With the scheme described in the NEP, my initial_skill dtype will have
levels ["LOW", "HIGH"], and by skill_after_training dtype will have
levels ["HIGH","LOW"], which means that their storage will be
incompatible, comparisons won't work (or will have to go through some
nasty convert-to-string-and-back path), etc. Another situation where
this will occur is if you have multiple data files in the same format;
whether or not you're able to compare the data from them will depend
on the order the data happens to occur in in each file. The solution
is that whenever we automagically create a set of levels from some
data, and the user hasn't specified any order, we should pick an order
deterministically by sorting the levels. (This is also what R does.
levels(factor(c("a", "b"))) -> "a", "b". levels(factor(c("b", "a")))
-> "a", "b".)

I'm inclined to say therefore that we should just drop the "open type"
idea, since it adds complexity but doesn't seem to actually solve the
problem it's designed for.

Can you explain why you're using khash instead of PyDict? It seems to
add a *lot* of complexity -- like it seems like you're using about as
many lines of code just marshalling data into and out of the khash as
I used for my old npenum.pyx prototype (not even counting all the
extra work required to , and AFAICT my prototype has about the same
amount of functionality as this. (Of course that's not entirely fair,
because I was working in Cython... but why not work in Cython?) And
you'll need to expose a Python dict interface sooner or later anyway,
I'd think?

I can't tell if it's worth having categorical scalar types. What value
do they provide over just using scalars of the level type?

Terminology: I'd like to suggest we prefer the term "categorical" for
this data, rather than "factor" or "enum". Partly this is because it
makes my life easier ;-):
  https://groups.google.com/forum/#!msg/pystatsmodels/wLX1-a5Y9fg/04HFKEu45W4J
and partly because numpy has a very diverse set of users and I suspect
that "categorical" will just be a more transparent name to those who
aren't already familiar with the particular statistical and
programming traditions that "factor" and "enum" come from.

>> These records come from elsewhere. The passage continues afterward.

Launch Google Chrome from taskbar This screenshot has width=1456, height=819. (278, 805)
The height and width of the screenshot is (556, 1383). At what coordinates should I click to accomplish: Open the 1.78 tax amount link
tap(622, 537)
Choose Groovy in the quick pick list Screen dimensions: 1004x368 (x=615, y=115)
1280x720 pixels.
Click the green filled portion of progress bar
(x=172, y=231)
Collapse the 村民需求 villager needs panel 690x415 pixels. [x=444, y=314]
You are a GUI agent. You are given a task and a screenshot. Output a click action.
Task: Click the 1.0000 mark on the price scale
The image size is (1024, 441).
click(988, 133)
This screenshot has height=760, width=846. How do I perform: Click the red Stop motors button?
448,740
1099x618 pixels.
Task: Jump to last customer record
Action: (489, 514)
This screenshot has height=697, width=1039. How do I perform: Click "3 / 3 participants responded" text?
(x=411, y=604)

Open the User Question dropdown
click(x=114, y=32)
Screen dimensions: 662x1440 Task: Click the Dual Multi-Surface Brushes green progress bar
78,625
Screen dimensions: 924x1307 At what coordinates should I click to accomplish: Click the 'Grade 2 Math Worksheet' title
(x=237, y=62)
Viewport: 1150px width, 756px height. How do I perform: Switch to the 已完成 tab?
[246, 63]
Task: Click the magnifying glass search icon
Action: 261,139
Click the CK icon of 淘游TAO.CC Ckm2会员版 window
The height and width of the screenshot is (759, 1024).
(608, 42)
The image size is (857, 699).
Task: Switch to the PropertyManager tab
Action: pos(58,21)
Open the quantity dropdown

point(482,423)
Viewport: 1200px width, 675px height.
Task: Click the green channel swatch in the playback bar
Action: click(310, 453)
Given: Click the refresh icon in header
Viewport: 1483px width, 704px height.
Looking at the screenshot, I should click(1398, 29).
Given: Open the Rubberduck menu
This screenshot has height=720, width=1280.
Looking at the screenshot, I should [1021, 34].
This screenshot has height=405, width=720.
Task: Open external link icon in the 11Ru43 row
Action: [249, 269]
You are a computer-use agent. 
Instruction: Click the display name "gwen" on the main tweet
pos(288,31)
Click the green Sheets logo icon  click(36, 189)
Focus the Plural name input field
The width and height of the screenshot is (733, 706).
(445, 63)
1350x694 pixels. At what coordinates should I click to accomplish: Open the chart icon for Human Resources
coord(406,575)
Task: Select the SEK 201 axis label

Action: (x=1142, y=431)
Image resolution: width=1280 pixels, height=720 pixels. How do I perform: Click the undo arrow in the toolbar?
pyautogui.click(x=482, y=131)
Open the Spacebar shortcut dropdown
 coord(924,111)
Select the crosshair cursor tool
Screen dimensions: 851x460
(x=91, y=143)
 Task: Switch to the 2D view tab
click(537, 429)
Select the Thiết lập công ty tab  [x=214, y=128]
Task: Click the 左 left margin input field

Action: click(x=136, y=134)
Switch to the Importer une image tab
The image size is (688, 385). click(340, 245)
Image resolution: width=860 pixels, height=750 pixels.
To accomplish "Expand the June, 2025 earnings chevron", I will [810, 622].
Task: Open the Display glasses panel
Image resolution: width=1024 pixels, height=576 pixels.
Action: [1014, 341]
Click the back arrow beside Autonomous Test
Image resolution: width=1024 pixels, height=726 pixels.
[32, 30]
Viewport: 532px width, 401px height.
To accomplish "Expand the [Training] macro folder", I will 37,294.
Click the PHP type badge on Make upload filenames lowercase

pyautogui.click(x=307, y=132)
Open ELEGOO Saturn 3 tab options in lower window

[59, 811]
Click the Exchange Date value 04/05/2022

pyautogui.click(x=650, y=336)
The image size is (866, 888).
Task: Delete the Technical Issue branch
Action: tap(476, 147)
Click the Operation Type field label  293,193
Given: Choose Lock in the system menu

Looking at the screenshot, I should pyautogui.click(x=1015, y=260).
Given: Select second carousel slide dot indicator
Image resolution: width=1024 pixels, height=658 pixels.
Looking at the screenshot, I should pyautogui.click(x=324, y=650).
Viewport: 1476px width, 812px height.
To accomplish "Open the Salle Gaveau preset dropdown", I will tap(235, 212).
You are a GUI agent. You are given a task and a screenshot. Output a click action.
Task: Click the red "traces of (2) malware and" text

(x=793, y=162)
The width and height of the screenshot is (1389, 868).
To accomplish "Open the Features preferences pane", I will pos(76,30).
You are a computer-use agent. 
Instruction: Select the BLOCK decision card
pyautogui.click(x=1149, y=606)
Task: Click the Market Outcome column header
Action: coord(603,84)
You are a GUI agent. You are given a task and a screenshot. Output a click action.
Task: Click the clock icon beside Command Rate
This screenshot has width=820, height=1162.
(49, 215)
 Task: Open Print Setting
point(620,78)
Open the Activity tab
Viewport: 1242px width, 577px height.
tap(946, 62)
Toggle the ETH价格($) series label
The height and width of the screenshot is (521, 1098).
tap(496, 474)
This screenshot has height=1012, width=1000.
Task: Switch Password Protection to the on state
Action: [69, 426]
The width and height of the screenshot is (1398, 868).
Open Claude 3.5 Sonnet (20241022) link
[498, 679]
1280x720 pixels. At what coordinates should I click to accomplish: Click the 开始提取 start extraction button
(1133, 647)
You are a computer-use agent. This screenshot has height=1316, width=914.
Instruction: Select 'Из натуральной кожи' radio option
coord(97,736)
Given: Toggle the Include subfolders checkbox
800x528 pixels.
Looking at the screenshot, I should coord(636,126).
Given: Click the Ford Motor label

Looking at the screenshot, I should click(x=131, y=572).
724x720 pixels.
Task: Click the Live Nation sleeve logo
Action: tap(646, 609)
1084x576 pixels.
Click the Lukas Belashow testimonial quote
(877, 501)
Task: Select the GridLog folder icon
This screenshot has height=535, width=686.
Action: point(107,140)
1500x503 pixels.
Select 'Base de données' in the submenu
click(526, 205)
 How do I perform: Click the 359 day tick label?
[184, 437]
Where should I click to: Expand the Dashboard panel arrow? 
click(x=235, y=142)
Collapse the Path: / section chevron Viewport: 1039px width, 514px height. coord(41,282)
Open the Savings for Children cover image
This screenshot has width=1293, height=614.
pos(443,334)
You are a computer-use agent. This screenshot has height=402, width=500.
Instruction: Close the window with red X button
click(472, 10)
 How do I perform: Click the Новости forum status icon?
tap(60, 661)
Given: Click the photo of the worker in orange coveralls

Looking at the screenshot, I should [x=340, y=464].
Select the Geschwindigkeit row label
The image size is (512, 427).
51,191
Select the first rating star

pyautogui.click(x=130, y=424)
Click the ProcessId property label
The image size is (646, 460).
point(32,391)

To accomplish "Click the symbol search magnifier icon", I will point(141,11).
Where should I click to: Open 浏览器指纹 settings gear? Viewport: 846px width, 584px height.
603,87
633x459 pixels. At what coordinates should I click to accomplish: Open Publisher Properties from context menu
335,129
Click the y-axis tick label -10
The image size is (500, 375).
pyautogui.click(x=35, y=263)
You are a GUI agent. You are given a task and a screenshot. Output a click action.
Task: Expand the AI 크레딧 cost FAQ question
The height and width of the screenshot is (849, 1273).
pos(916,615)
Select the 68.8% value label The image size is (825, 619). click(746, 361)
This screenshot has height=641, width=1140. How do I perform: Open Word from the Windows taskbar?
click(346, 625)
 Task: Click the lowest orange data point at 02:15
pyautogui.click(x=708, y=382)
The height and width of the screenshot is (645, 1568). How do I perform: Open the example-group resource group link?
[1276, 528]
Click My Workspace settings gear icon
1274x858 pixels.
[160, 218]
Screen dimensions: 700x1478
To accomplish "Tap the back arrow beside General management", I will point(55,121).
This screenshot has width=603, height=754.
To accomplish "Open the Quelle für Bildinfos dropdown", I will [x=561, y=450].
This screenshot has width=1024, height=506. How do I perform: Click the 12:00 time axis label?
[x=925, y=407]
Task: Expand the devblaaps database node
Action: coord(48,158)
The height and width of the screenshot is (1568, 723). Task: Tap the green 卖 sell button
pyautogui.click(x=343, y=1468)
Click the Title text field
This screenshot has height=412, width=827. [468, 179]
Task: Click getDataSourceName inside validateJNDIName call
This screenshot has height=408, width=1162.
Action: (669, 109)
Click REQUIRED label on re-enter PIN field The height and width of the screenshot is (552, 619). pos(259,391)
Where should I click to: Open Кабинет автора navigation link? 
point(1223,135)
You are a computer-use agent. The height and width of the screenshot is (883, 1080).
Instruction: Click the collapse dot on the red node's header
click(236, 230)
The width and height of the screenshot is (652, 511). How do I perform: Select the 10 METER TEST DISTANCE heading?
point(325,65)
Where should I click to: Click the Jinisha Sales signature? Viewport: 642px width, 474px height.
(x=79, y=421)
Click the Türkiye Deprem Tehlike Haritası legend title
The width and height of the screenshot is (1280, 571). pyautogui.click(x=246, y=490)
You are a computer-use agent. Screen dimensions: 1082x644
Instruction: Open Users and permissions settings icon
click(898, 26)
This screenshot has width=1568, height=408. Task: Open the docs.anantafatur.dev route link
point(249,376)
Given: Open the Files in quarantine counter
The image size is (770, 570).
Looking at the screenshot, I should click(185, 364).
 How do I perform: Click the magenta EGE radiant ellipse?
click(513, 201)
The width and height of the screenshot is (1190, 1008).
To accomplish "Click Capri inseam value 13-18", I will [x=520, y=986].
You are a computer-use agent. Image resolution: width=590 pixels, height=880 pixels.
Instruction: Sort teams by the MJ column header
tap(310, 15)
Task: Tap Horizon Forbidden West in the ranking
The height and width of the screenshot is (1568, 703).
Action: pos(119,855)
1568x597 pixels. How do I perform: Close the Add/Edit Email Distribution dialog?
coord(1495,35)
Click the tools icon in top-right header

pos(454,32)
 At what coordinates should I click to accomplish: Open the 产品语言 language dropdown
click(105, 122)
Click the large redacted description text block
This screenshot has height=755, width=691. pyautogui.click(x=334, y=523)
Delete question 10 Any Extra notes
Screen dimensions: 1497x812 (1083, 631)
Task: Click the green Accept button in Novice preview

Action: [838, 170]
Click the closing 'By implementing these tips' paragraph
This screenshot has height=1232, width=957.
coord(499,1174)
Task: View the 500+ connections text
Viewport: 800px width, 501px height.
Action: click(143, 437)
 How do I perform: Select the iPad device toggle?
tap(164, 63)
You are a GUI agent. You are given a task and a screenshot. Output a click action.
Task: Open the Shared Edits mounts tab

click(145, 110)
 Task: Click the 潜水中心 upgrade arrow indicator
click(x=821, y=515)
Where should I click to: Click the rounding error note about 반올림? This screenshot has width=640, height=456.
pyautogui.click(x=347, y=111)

I'm disturbed to see you adding special cases to the core ufunc
dispatch machinery for these things. I'm -1 on that. We should clean
up the generic ufunc machinery so that it doesn't need special cases
to handle adding a simple type like this.

I'm also worried that I still don't see any signs that you're working
with the downstream libraries that this functionality is intended to
be useful for, like the various HDF5 libraries and pandas. I really
don't think this functionality can be merged to numpy until we have
affirmative statements from those developers that they are excited
about it and will use it, and since they're busy people, it's pretty
much your job to track them down and make sure that your code will
solve their problems.

Hope that helps -- it's exciting to see someone working on this, and
you seem to be off to a good start!

-N